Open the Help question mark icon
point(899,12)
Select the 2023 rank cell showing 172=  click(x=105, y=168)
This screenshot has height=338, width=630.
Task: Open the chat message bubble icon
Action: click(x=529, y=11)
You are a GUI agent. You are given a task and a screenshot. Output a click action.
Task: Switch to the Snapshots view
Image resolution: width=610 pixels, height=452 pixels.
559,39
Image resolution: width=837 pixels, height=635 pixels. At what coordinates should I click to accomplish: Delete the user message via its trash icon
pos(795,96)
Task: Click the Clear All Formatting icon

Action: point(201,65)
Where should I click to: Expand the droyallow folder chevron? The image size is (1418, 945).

**Exercise brief:**
Format every line of the material above as a Markdown table with the columns Row and Line. Number the lines in order and omit any blank lines.

**Reply to the task:**
| Row | Line |
|---|---|
| 1 | Open the Help question mark icon |
| 2 | point(899,12) |
| 3 | Select the 2023 rank cell showing 172=  click(x=105, y=168) |
| 4 | This screenshot has height=338, width=630. |
| 5 | Task: Open the chat message bubble icon |
| 6 | Action: click(x=529, y=11) |
| 7 | You are a GUI agent. You are given a task and a screenshot. Output a click action. |
| 8 | Task: Switch to the Snapshots view |
| 9 | Image resolution: width=610 pixels, height=452 pixels. |
| 10 | 559,39 |
| 11 | Image resolution: width=837 pixels, height=635 pixels. At what coordinates should I click to accomplish: Delete the user message via its trash icon |
| 12 | pos(795,96) |
| 13 | Task: Click the Clear All Formatting icon |
| 14 | Action: point(201,65) |
| 15 | Where should I click to: Expand the droyallow folder chevron? The image size is (1418, 945). |